Four heads nodded back at him.

With Hooks’s and Langford’s help, Lyons pried the metal shaft off the hole leading down into the building. His Randall Model 1 fighting knife took care of the screen, and then he lowered himself through the passageway to the tile floor. His boots tapped as they hit the floor and he heard the curtain in front of the water start to move.

Someone had heard him.

And there was absolutely no place to hide.

Ignoring his own order of a moment earlier, Lyons lowered himself into the water of the baptistry and ducked his head beneath the surface, pressing himself as tightly as he could against the wall directly beneath the curtain. Through the water, he could see the curtain move. A bearded man wearing a red scarf with his khaki fatigues and BDU cap peered through the open window.

But he didn’t look down. And a moment later, the curtain closed again.

Lyons rose slowly through the water, acutely aware of the unavoidable sound he was making. But it was evidently not as loud as his drop had been because the curtain remained closed. Climbing up the two steps and back onto the tile floor, he looked upward and motioned for the next man to come down. Lyons caught Schwarz’s legs before they hit the floor, then lowered him silently.
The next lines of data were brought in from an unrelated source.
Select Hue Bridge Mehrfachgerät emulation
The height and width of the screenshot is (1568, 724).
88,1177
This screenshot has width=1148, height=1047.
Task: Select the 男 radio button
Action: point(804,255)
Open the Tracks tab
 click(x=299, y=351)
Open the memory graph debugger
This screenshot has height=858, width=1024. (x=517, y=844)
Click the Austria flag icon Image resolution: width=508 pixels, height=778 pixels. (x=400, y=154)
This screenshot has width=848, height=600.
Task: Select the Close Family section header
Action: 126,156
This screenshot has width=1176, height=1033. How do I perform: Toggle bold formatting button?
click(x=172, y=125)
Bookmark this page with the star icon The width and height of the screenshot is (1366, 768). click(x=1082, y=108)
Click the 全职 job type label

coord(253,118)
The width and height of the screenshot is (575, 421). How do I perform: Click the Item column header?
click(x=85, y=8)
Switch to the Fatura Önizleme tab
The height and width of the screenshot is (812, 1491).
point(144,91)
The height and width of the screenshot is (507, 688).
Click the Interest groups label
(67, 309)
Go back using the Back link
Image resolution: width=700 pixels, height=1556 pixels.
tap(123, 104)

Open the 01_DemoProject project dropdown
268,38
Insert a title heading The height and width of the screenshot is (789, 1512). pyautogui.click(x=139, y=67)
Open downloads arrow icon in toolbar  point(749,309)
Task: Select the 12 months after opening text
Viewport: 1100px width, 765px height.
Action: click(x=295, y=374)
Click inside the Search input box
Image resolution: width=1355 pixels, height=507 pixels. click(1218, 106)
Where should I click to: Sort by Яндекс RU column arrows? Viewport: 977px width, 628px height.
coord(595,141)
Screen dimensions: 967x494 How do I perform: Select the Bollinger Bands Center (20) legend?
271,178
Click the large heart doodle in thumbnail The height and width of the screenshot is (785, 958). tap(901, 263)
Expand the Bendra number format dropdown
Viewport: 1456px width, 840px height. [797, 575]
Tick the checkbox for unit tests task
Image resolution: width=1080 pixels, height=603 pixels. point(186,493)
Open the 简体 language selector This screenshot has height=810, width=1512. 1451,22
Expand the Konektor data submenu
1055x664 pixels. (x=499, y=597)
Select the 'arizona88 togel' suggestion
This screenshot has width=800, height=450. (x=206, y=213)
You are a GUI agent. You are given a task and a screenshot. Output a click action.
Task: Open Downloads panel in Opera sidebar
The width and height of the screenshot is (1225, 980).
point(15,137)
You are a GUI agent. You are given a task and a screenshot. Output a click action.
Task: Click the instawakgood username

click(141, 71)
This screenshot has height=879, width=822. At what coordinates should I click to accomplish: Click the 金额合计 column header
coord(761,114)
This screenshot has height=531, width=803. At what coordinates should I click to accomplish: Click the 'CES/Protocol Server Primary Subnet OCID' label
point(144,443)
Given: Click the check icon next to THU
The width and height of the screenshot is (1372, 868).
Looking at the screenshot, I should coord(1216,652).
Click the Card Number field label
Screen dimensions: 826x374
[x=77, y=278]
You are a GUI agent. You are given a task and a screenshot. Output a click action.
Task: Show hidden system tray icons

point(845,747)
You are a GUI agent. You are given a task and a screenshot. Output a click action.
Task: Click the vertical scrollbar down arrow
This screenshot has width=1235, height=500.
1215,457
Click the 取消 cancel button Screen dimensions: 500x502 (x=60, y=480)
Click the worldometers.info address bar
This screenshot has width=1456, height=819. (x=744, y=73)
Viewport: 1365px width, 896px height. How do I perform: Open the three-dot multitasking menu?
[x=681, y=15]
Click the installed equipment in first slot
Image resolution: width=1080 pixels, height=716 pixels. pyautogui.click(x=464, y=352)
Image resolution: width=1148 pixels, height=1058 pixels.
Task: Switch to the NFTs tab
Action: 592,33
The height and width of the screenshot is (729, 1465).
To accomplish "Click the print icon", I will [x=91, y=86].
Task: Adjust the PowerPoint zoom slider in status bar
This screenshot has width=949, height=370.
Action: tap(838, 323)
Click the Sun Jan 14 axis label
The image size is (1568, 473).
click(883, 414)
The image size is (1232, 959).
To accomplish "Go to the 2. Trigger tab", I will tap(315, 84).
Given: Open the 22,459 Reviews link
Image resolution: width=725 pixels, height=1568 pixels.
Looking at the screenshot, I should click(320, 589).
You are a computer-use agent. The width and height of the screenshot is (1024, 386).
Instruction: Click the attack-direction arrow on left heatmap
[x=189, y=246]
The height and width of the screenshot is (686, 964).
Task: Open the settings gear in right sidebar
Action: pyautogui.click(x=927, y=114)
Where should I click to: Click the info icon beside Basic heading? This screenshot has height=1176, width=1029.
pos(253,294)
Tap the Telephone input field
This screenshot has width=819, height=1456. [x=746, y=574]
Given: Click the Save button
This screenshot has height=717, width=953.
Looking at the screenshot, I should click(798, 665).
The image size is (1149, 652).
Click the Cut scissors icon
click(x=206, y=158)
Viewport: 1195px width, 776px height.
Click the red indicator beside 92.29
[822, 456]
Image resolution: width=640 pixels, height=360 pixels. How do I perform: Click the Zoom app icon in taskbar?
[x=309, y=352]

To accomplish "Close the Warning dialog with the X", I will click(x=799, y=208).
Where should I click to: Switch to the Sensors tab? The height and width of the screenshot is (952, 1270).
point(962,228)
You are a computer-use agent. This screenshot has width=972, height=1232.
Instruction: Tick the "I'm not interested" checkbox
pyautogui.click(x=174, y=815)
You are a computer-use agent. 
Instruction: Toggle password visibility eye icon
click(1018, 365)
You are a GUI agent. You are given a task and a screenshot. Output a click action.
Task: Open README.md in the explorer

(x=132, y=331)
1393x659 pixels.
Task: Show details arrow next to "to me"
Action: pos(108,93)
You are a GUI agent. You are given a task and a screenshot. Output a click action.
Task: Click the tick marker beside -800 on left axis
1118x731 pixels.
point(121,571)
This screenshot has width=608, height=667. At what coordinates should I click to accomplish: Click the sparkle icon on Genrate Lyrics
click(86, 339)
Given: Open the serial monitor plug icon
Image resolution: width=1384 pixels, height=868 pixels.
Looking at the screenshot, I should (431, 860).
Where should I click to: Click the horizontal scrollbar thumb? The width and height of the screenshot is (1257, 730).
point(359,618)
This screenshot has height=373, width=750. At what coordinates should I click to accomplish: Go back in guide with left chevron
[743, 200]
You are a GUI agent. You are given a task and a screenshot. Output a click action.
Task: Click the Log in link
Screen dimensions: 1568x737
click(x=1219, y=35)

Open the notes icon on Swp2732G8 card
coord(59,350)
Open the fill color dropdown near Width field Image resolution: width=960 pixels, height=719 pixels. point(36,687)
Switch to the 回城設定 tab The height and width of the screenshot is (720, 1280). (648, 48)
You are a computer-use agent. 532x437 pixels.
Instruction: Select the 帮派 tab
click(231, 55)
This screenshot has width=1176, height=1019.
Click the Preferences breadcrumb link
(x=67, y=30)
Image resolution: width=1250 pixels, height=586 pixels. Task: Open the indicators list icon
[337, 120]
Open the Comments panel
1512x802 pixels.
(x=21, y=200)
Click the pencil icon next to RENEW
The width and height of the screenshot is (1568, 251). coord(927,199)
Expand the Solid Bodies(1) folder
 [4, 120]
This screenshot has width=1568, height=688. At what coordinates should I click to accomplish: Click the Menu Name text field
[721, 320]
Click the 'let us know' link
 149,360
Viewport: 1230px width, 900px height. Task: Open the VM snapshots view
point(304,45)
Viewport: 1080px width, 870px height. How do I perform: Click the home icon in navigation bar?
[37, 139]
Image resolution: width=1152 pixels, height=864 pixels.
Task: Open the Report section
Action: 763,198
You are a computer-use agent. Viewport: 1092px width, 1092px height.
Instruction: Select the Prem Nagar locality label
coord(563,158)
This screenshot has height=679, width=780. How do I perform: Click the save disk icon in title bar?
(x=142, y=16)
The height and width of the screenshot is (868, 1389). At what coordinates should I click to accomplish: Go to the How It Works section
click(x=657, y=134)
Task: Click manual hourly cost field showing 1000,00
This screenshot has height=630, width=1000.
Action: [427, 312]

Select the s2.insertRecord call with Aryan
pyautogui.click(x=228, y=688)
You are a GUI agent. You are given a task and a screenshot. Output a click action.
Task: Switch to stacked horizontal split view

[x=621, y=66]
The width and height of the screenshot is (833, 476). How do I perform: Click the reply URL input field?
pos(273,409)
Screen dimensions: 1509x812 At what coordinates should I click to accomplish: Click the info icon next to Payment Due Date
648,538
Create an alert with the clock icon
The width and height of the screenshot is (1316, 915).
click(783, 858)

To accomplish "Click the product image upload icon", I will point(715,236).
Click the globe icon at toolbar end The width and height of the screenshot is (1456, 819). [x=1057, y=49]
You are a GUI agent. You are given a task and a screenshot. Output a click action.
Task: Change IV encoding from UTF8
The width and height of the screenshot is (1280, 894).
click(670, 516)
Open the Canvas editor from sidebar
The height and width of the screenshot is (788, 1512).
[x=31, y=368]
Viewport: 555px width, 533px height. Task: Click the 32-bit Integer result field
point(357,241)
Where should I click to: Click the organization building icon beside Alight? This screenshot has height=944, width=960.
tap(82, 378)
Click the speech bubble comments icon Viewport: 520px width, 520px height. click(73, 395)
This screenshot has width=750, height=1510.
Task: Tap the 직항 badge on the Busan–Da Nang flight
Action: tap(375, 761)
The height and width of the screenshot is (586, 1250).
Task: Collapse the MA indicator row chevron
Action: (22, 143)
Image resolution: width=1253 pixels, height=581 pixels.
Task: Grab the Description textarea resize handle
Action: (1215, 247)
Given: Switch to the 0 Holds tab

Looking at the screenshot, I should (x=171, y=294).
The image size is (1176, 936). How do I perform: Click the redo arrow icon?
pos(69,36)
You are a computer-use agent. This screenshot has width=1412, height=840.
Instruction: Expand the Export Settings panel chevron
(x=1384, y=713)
Together the two Able Team operatives did the same for the remaining three men.

Holding a finger to his lips, Lyons then gave hand signals to direct the other men down into the water. He remembered the red scarf the terrorist had worn as he looked through the curtain a minute earlier, and frowned.

These terrorists had claimed to be legitimate Iranian troops. And the red scarf was official issue to the Revolutionary Guard—like the green beret to U.S. Special Forces.

The president of Iran was crazy—few people would argue that point. But was he crazy enough to actually send official troops inside America’s borders and attack a house of worship? Of course anyone could buy a red scarf and tie it around his neck and call himself anything from Revolutionary Guard to Gene Autry if he wanted to. The terrorists could easily be al-Qaeda or Hezbollah or Hamas or some other group simply masquerading as Pasdaran troops.